DERARD: This is the kind of life we are having.
Derard is co-founder and ground director for the ministry Haiti Awake. The ministry started in 2014 to serve the community, and then expanded to the local juvenile prison in 2016. Haiti Awake provides classes in things like English and music, and supplies the prison with some resources. Derard is also the pastor of a small church in a town just outside the capital.
The work was hard before the gangs took over, but now it’s a whole new challenge.
NEWS: The Caribbean nation is in freefall.
NEWS: U.S. authorities warning all Americans still in that country to get out now.
NEWS: This passport office in Port-au-Prince overrun with Haitians desperate to make it to the United States.
Derard has been watching people leave in droves.
DERARD: It's a good thing for each individual, it's a good thing for different families, it's a good thing for people who never got a job before. But at the same time, it's very bad for the country as a whole.
So, despite having a US Visa, Derard has decided to stay. This is his country and these are his people, he will do what he can to help them.
A lot of Derard’s ministry is centered on the juvenile prison near the ministry center. Since the unrest started, the number of boys in the prison has skyrocketed —from 60 in 2016 to over 100 now.
DERARD: There is this little boy at Cermicol, the juvenile facility, he is eight years old.
That eight-year-old boy is there because he was directly involved in gang activity.
DERARD: This little boy is supposed to be in school or with their family. Now he's in prison. So anytime I go there see him want to hold my hand and I said it's worth it to be there.
It’s worth it, even when his family has to face the consequences.
Last spring, two rival gangs began fighting over Derard’s neighborhood and trapped him at the mission base and his family at their home.
DERARD: I wanted to get back. I wanted to be with them. But there was no way I could go. Because they, the gangs, can control the area. They control the situation. They are shooting.
His daughter developed such bad anxiety that she started throwing up.

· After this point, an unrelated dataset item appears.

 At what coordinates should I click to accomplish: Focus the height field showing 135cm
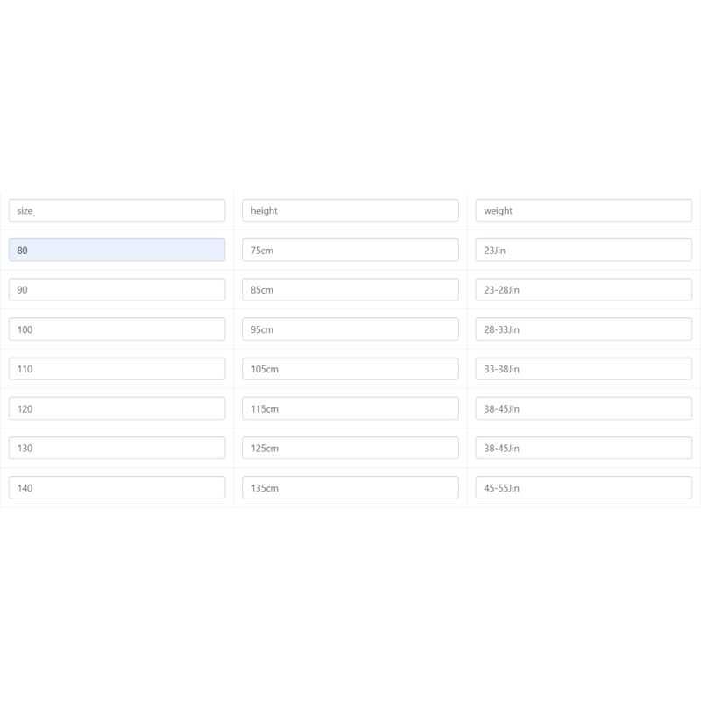coord(350,488)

And Derard was trapped at the base away from her for three or four days.
Finally, things calmed down enough that he was able to pick his way through the neighborhood and get back home.
Since then, they have been living in a tenuous peace.
DERARD: I don't know how long that's gonna last, just watching them go into school in the morning and be able to come back that's when there's so much joy.
Even with so much uncertainty, Derard says the mission is thriving.
He sees the fruit of his work in the lives of people like Kelly Volcy.
Volcy left home when he was 12 because his parents couldn’t support him and started working for a tap tap driver. Tap taps are like group taxi services in Haiti.
But one day when he was 19, Volcy asked for his pay for the day, and the driver refused to give it to him.
The two fought and the police came. Volcy was arrested and taken to jail… he couldn’t stop crying.
SOUND: [PRISON]
He first met Derard in prison.
Haiti Awake provided food and other supplies and Volcy attended the church and classes they taught. He says it made him feel connected to something again.
When he was released after two years, Volcy stayed involved with Haiti Awake.
Now, he’s 21 and trying to finish high school. He plans to start a business selling water bottles…and he makes the dangerous trek through Haiti from his home to the mission base every Sunday for church and Thursday for Bible study.
Derard says stories like that encourage him. He keeps holding onto what God is doing through him and the mission.
DERARD: That's my call. It's not everyone's call. You know, it's unfortunate. My family has to suffer with me in that.
Derard says Haiti is both his greatest joy and his greatest sorrow.
He doesn’t blame people who leave—he knows they still love their country, but for now, he and his family will stay.
DERARD: By God's grace we’re still there. We still are doing what we are doing what we can do day by day. And you know, not happy with the way things are, but we are happy to see the way God is moving in the middle of everything.
Reporting for WORLD, I’m Mary Muncy.